Task to complete |
Go through the listing and set it down exactly, leaving out its pictures.

Entries supplied |
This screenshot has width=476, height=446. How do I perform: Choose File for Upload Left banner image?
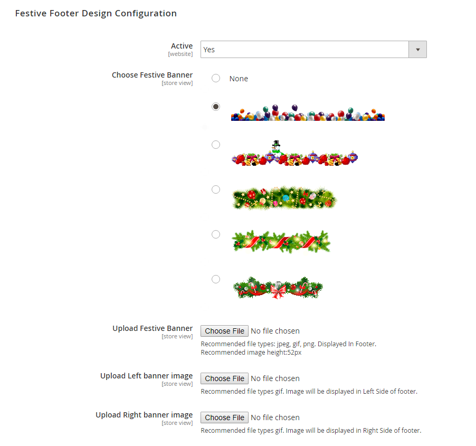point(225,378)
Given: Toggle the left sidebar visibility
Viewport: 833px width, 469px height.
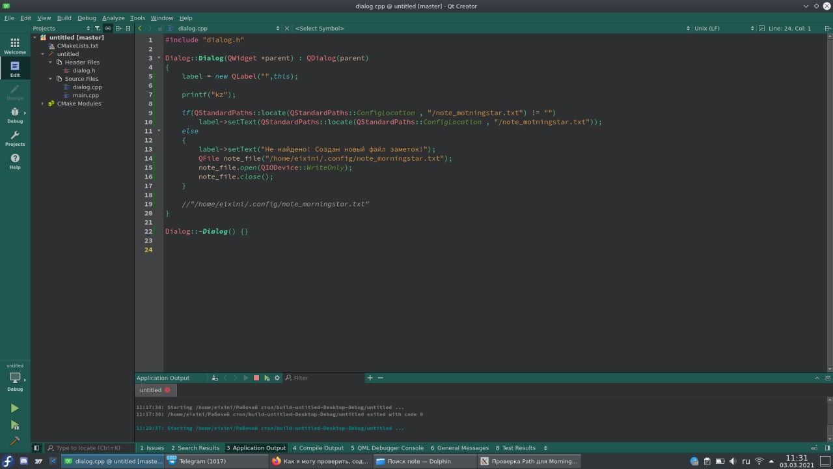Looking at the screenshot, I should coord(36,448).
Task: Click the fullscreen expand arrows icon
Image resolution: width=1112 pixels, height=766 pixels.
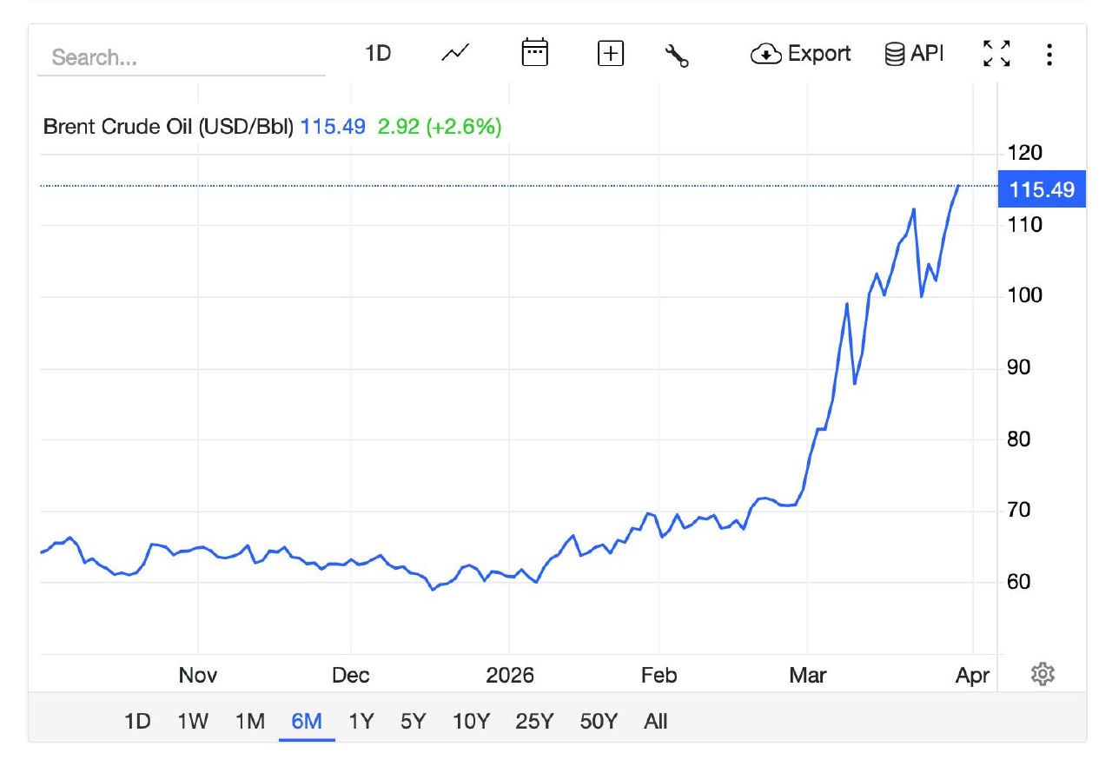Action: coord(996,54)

Task result |
This screenshot has width=476, height=446. How do I perform: Choose File for Upload Left banner image?
point(225,378)
Given: Toggle the left sidebar visibility
Viewport: 833px width, 469px height.
Looking at the screenshot, I should coord(36,448).
Task: Click the fullscreen expand arrows icon
Image resolution: width=1112 pixels, height=766 pixels.
Action: coord(996,54)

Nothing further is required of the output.